King Kong auf der Leinwand

Die Originalverfilmung stammt aus dem Jahr 1933. Mit „King Kong und die weiße Frau“ ging Merian C. Cooper in die Annalen ein. Sein Fantasy-Abenteuer gilt als Prototyp der Monsterfilme, ja an ihm haben sich buchstäblich alle Nachfolger messen müssen.
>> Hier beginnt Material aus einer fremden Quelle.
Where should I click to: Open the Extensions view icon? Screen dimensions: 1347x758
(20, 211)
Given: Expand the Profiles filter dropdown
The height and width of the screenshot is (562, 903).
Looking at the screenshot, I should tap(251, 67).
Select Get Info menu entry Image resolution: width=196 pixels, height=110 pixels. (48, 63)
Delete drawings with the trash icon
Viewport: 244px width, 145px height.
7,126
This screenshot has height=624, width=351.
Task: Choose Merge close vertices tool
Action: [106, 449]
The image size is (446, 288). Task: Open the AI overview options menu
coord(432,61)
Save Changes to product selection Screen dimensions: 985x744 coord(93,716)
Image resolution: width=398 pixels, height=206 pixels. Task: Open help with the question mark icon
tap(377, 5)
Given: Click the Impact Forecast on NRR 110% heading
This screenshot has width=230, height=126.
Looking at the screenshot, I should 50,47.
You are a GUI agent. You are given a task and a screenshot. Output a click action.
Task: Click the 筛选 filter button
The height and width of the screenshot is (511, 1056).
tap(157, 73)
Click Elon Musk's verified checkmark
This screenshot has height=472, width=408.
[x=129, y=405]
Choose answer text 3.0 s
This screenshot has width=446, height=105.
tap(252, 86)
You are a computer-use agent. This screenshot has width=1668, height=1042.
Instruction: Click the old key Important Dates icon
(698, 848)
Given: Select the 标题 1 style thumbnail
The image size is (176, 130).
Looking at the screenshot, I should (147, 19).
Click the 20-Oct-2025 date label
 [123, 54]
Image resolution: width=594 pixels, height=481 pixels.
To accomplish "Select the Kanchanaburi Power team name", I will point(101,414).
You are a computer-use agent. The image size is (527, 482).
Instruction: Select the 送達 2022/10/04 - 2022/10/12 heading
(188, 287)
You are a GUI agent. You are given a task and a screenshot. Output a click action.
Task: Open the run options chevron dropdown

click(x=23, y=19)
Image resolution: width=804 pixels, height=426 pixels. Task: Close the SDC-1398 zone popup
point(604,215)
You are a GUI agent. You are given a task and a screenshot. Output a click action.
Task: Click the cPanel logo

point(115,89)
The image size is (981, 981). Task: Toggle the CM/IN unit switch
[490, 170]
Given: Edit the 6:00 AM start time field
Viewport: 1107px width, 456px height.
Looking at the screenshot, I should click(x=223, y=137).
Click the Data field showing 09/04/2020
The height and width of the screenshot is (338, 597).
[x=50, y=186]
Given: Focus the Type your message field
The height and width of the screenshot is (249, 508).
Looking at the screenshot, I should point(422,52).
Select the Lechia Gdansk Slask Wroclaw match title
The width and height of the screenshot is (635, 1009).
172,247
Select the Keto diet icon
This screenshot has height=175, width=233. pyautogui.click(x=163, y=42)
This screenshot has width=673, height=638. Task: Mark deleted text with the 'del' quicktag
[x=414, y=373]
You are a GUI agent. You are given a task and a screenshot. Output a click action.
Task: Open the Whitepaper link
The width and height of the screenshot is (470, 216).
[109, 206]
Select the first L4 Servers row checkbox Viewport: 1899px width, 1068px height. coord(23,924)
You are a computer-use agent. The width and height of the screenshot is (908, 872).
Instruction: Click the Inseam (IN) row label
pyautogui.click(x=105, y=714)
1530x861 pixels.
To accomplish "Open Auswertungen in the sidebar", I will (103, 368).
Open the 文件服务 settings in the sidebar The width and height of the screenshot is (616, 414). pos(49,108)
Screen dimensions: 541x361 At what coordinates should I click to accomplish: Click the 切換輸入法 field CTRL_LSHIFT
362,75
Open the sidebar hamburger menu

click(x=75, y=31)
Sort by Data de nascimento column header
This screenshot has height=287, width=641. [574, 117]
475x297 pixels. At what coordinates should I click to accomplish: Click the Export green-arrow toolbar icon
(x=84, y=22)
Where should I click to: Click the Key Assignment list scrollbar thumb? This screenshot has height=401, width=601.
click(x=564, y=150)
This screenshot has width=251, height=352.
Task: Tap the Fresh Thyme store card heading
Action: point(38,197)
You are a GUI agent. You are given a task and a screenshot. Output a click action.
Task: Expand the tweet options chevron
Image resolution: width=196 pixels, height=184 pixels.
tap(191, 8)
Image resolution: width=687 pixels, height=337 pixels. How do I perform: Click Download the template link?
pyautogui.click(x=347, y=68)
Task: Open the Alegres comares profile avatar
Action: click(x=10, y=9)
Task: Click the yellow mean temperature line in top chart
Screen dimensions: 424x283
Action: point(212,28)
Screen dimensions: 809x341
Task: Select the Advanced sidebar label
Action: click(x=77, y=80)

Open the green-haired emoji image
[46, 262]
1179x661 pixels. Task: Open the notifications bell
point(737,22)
Und nicht wenige Kritiker sehen selbst heute noch in diesem Werk gar das beste des Genres überhaupt.

Der draufgängerische Filmemacher Carl Denham, der auf einer verlassenen Insel einen romantischen Film drehen möchte, wird von Robert Armstrong dargestellt. Ihm zur Seite steht Fay Wray, die Ann Darrow, die Rumtreiberin und Hauptperson des Films, verkörpert. Als sie auf der Insel von den Eingeborenen entführt und der Gottheit Kong als Opfer dargebracht wird, macht sich unter der Federführung von Bootsmann Jack Driscoll, gespielt von Bruce Cabot, ein Rettungstrupp auf die Suche nach der Entführten.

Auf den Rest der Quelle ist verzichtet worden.